Alon Goldstein’s performance on Wednesday night was exemplary of this. A former student of and assistant to Leon Fleisher, Goldstein performs around the world and also teaches at the University of Missouri-Kansas City Conservatory.
As Goldstein showed, his playing and ideas about music need no apologies, and one hopes they endure through his students. This was an exceptional concert, not only the pianism but the program. And not just the individual works from Bach, the Mendelssohns, Schubert, Glass, Chopin, and others, but the way Goldstein used the contents to create a form, and how he presented everything.
Starting from the last: Goldstein strode onstage, smiled and took a quick bow, and then started playing. As obvious as that is, it is worth pointing out that his presence had very little to do with the concert hall, it was like seeing a solo pianist play at a club like the Village Vanguard; friendly, unfussy, not with an attitude of exalting the canon of classical music, but playing—and listening—out of a sense of personal pleasure.
He began with an ingenious sequence of four short pieces, played as a medley: Bach’s Prelude in B minor from The Well-Tempered Clavier, Book I (arranged by Alexander Siloti), Fanny Mendelssohn’s September: At the River and the Op. 19, no. 3 Song Without Words by her younger brother Felix, concluding with Egon Petri’s transcription of Bach’s Sheep May Safely Graze. This was a gorgeous, miniature journey from the unexpectedly dreamy romanticism of the Prelude (played with substantial pedaling), then a picaresque traversal of landscapes, a subtle and marvelous transmutation of moods.
Goldstein introduced Schubert’s Op. 90 Impromptus by first mentioning how Schumann was critical of them, and then bringing for the journey metaphor, complete with clever gestures to other Schubert masterpieces via brooks, trouts, and supernatural forest creatures. His pace at the start of No. 1 in C minor was on the fast side, and one wondered how that might work in the end—one finds later Schubert piano works, with their simplicity and length, ideal in a post-minimalist world. But Goldstein answered the question with a stunning performance, and one that felt very personal, pressing through the music with both urgency and clarity, hearing and appreciating the possibilities of the music accumulating power and narrative ideas through time. His inner experience came out as a sort of performing aura, and in little human details like grinning to himself after tiny technical mistakes.
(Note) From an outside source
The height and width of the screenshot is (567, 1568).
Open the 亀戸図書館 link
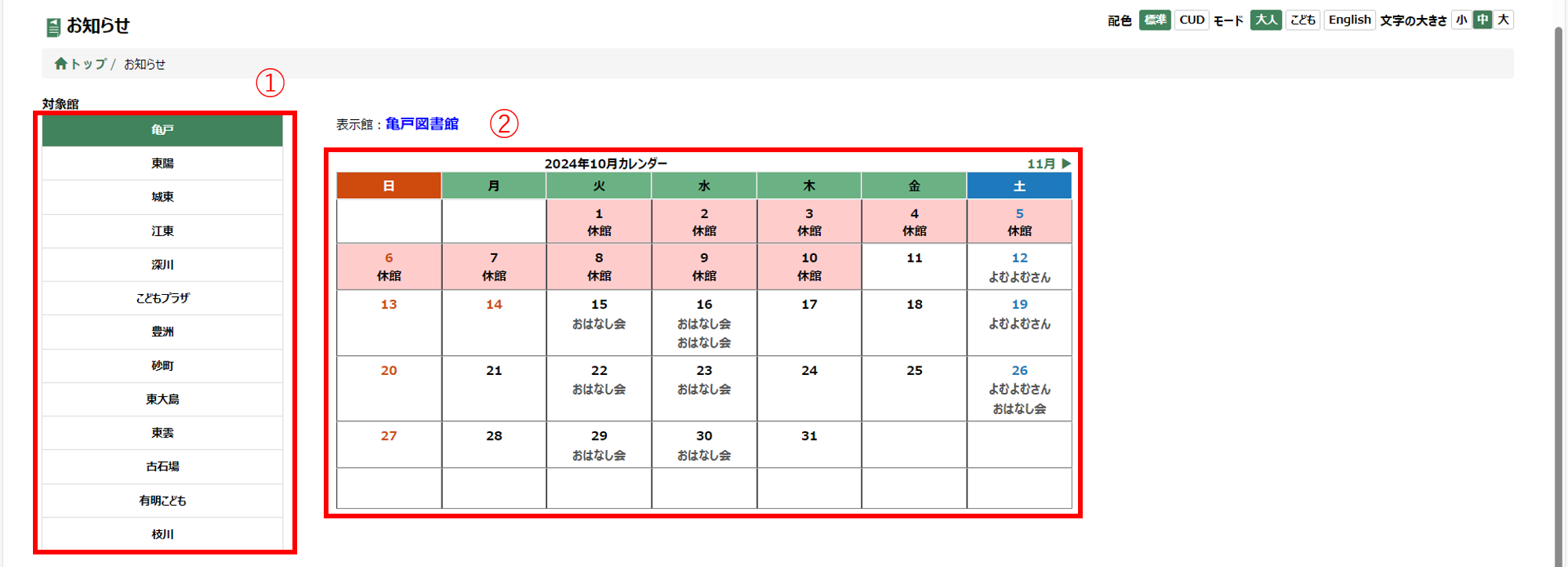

The second half opened with Chen Yi’s Variations on Awariguli, a finely made work that takes a Chinese folk melody and fits it into Western temperament, harmony, and form. The music’s heritage and legacy to Schumann and the like was stimulating, and connected to both the first half and the next piece, Goldstein’s own arrangement of “The Masque” movement from Bernstein’s Symphony No. 2, “The Age of Anxiety.”
There was great life in the playing—this was true for the whole evening—Goldstein jaunting through the modernist resetting of ragtime and boogie-woogie, the pianist having fun on the keys.
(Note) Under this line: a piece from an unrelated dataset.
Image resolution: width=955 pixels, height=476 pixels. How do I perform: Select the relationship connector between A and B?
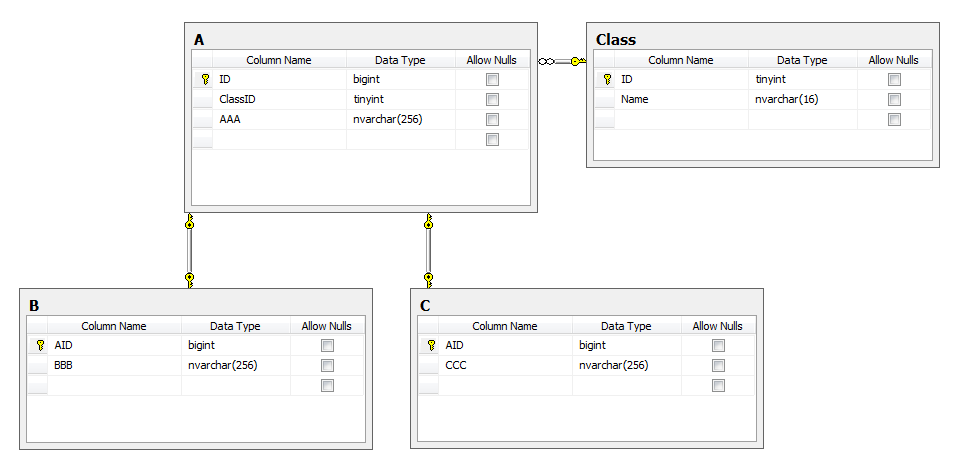point(189,250)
This was all prelude to a stunning finish, Glass’s Etude No. 6 followed immediately by Chopin’s Scherzo No. 3, Op. 39, in C-sharp minor. The Glass Etude is derived from his Glassworks themes and full of agitated subdivisions; Goldstein’s articulation in these was remarkable, keeping up a nervous, staccato energy while still managing a legato feeling and a thrilling sense of hurtling forward at a speed just touching the danger point. That energy erupted into the Scherzo, barely under control, seeking out more thrills, surprises, undiscovered possibilities. Every juxtaposed musical idea was a strand that Goldstein roped into not just the form of the piece but the whole concert.
This was great musicianship with pure intellect, joy, and expression coming out of Goldstein and filling the hall. His well-chosen encore, Scarlatti’s Sonata in C minor, K.11, was less a valedictory bonus than a continuation of the sheer pleasure of the music.
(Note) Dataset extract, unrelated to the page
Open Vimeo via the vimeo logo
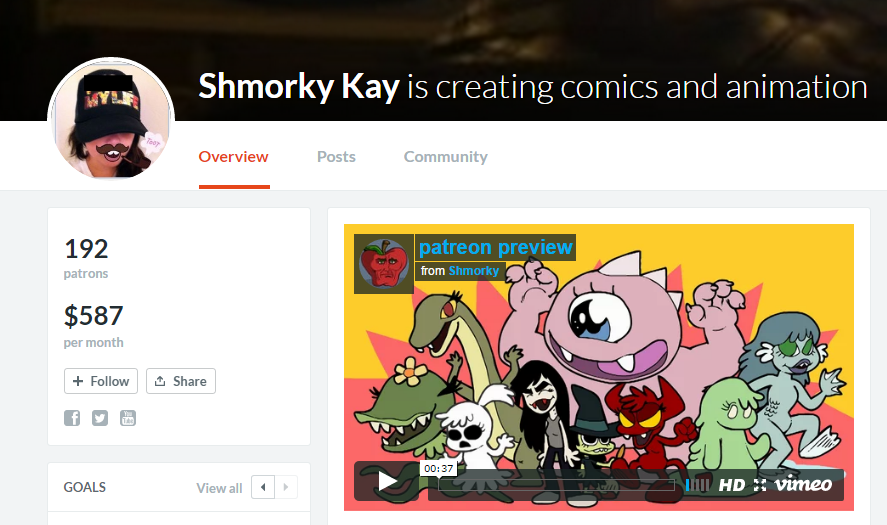The image size is (887, 525). tap(803, 484)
New York Classical Review - July 10, 2024
Written by George Grella
Goldstein delivers pure pleasures at International Keyboard Festival
Music as a whole is commonly referred to as an industry because recordings are manufactured. And that business side, is not just about making money, but all the non-musical elements that go into presenting the experience of music. When all those are shorn away, all that’s left is playing and listening, the alpha and omega of it all.
In person, that looks like the annual International Keyboard Institute & Festival, which is happening this week at Merkin Hall. The festival is a series of solo piano recitals from musicians who may not have big names but have enormous chops, musicality, wisdom, and taste. The concerts are for the connoisseur—listeners who relish hearing great artists play great music, without the distancing distractions of fame or ritual.
Alon Goldstein’s performance on Wednesday night was exemplary of this. A former student of and assistant to Leon Fleisher, Goldstein performs around the world and also teaches at the University of Missouri-Kansas City Conservatory.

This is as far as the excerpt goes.